Historicamente, o candidato ao Planalto que ganha em Minas, é eleito presidente. Com Pacheco na disputa, Lula teria um palanque assegurado no estado. O vice-presidente Geraldo Alckmin (PSB) participou do evento.
O senador evitou confirmar sua pré-candidatura, mas disse que o partido deve discutir nos próximos dias a composição das chapas com aliados e “um caminho diferente” para a região.
Ele apontou um cenário de "sucateamento da máquina pública" e criticou o endividamento de Minas Gerais, que soma R$ 185 bilhões com a União. O estado era governado por Romeu Zema (Novo), que deixou o cargo para disputar a presidência da República.

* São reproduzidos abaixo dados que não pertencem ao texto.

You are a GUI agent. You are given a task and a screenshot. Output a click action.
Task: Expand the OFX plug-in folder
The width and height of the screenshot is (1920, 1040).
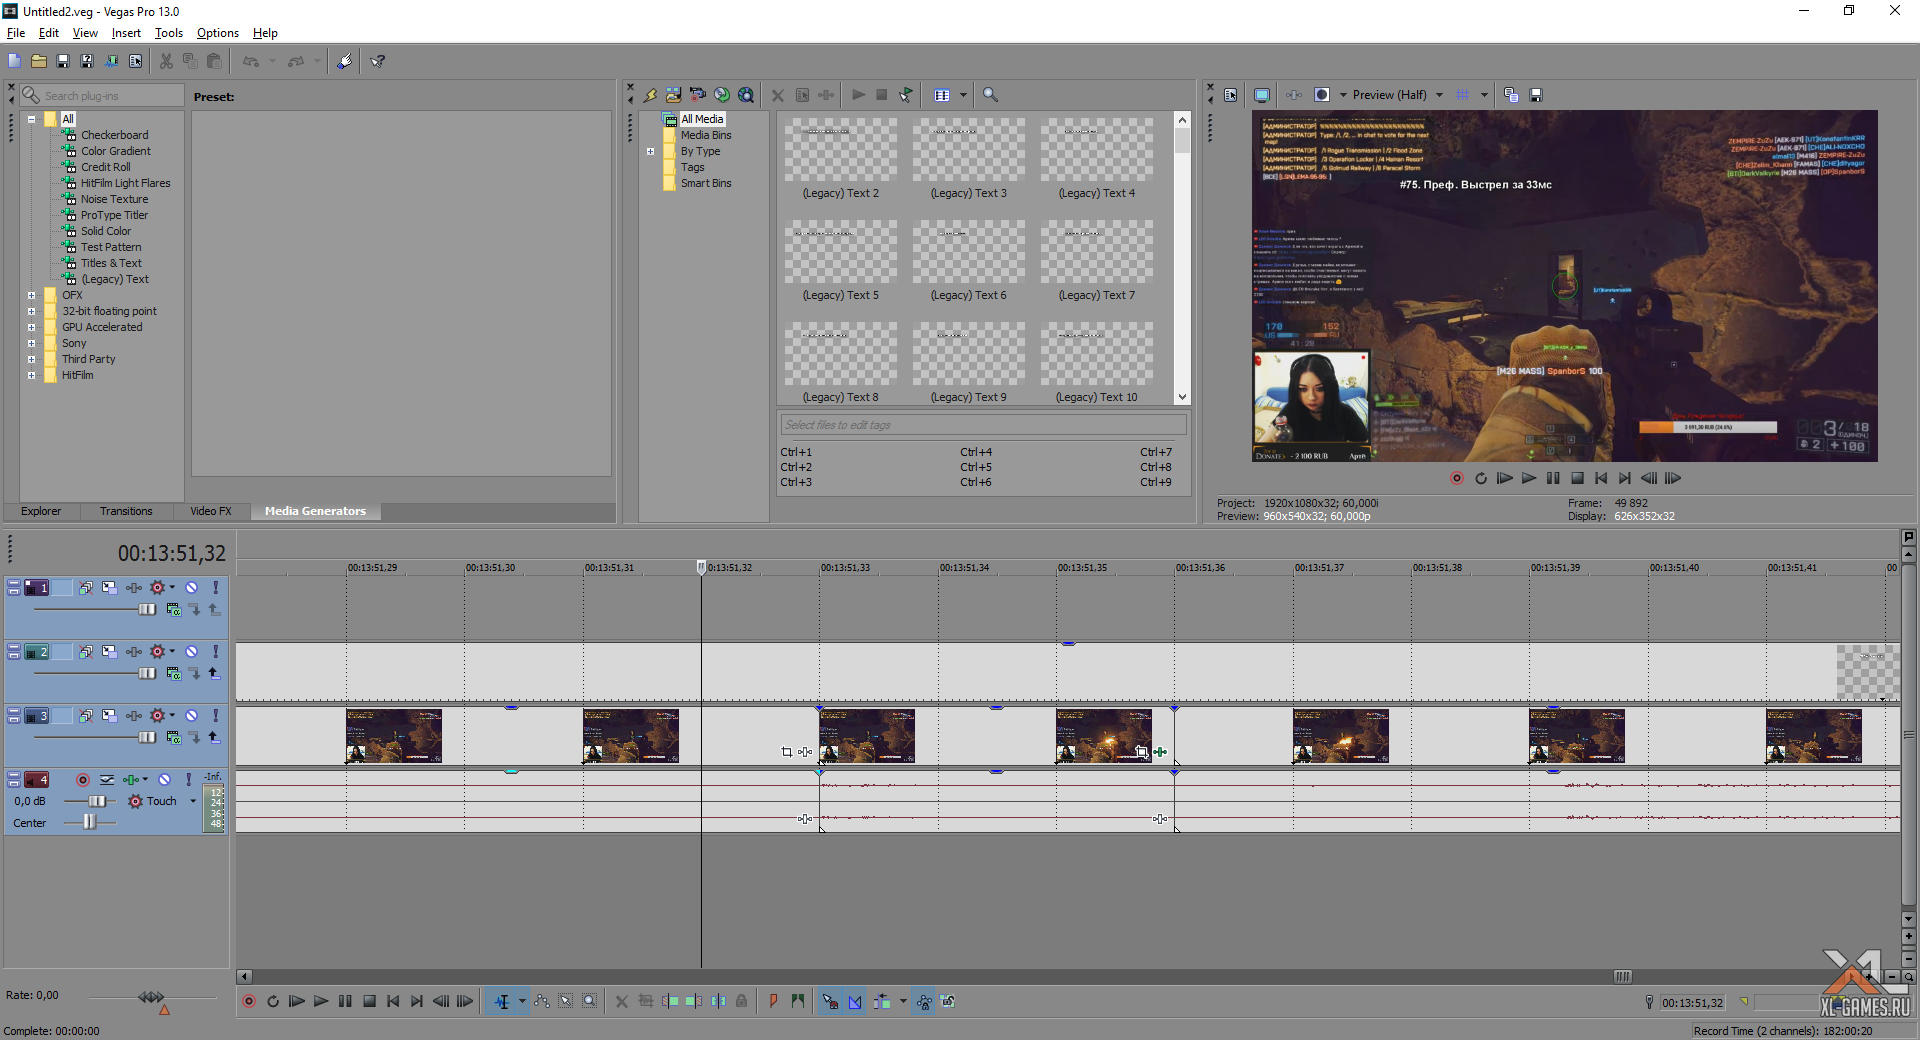[x=32, y=295]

Segundo o senador, o PSB buscará, junto a outros grupos políticos e partidos, um caminho de progresso, desenvolvimento e valorização dos servidores públicos para reverter o quadro de um estado onde, em sua visão, "há tudo por fazer" nas áreas de saúde, educação, infraestrutura e segurança.
Ex-vice de Zema e atual governador, Mateus Simões trocou o partido Novo pelo PSD. O movimento poderia inviabilizar a eventual candidatura de Pacheco, já que Simões pretende tentar a reeleição.
Em seu discurso, ele disse estar alinhado com os valores do PSB, destacando que o partido é formado por "pessoas responsáveis" e com "compromisso democrático".
Ele declarou sentir-se "confortável" e com o "coração cheio de alegria" na nova sigla. Pacheco ressaltou que a defesa das instituições é uma obrigação que não deve ser trocada por "likes em rede social".